• Document text:

Beautiful hidden valley | Barot Valley | Himachal Pradesh
Barot Valley is beautiful hidden gem of Himachal Pradesh, nestled in the foot of the Himalayas surrounded by rich Deodar forests with Ulh River flowing through the valley
It was last week of June and we were expecting rain but fortunately on our way to Barot Valley, we found little rain and a pleasant weather and we could reach without any hurdle on the way.
Delhi to Chandigarh
We started early in the morning from Delhi. It took us 5 hours to reach Chandigarh and we checked in to a hotel in Sector 17 market. We avoided driving for straight 9 hours to reach Barot. On the way we also intended to explore Chandigarh. In the evening we explored the sector 17 market till late night and enjoyed the food. Back to the hotel we planned to leave early in the morning for Barot Valley.


Chandigarh to Barot Valley
The distance from Chandigarh to Barot is about 230 kms and can be covered in 5-6 hours of drive. We drove through Roopnagar, Sundarnagar to reach Mandi. The road after Mandi was under construction and we faced many diversions there. It started raining heavily at this point which force dus to take a lunch break. It was a small homely neat and clean restaurant by the side of the highway by the name Spice Potli. The owner himself served us hot Rajma Chawal and we enjoyed the lunch and resumed our journey again.

• The tasks:
A: In the Barot Valley travel account, how many hours did the drive from Delhi to Chandigarh take?
B: Rewrite the Barot Valley travel account between "Beautiful hidden valley" and "on the way.", inclusive, replacing "Deodar" with "cedar".
C: Extend the Barot Valley travel account past its final sentence.

• Given information:

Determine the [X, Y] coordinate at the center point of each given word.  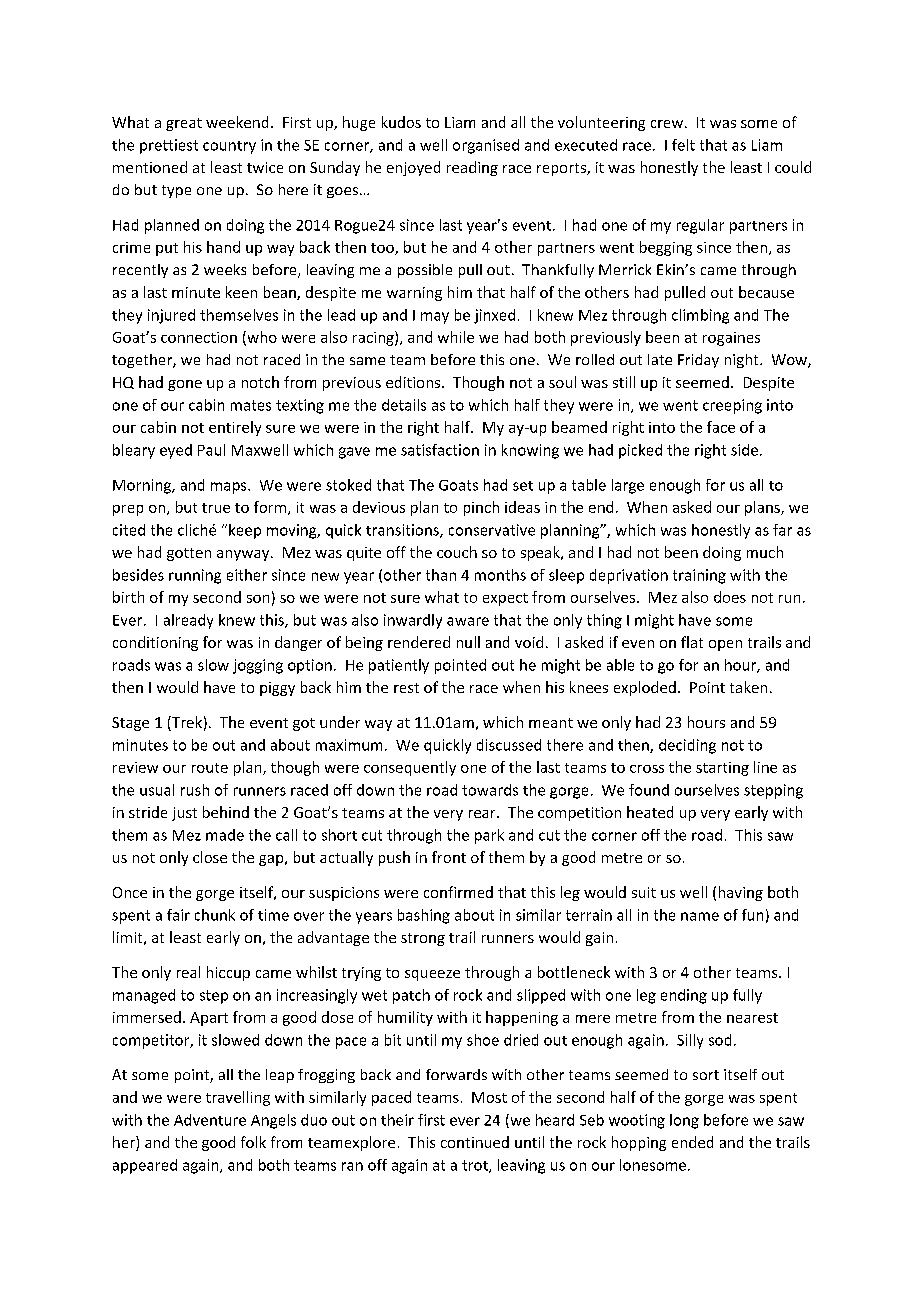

• Final results:
A: It took 5 hours.

B:
Beautiful hidden valley | Barot Valley | Himachal Pradesh
Barot Valley is beautiful hidden gem of Himachal Pradesh, nestled in the foot of the Himalayas surrounded by rich cedar forests with Ulh River flowing through the valley
It was last week of June and we were expecting rain but fortunately on our way to Barot Valley, we found little rain and a pleasant weather and we could reach without any hurdle on the way.

C:
We drove on Mandi Pathankot highway till diversion for Barot at Ghatasani. From Ghatasani, Barot Valley is only 22 kms and it takes less than hour to reach Barot. The scenic beauty enhances from this village onwards. As you gain height you are introduced to the beautiful clouds over the green terrace farms and mountains on all sides.



We continued towards Barot with breathtaking views all around after the rain. The pine trees on both sides of the road soon changed into Deodar forests as we gained more height. The valley appeared all the more beautiful with lush green terrace farms, old Himachali houses in between and the white river flowing across the valley. The mountains on the other side of the river consisted to dense Deodar forests.

Finally we reached the small hamlet and road soon narrowed down to a small market of Barot. Crossed the bridge on the Ulh river and the Dam and reached on the other side where few hotels were located.
Barot Valley
We had booked the hotel room online while in Chandigarh. We checked into Hotel RajKamal. The decent room was facing the river and from the window, the view was mesmerising.

We ordered tea and after some rest we headed outside to explore the local vibes. It was a beautiful small place with few tourists by the side of the river. Others were having snacks at the local snack shops. The greenery of the place, the white river flowing past and the Deodars in the backdrop were picture perfect. Tourists were having good time clicking pictures by the side of the river.

There were few eating stalls which were serving hot snacks and tea.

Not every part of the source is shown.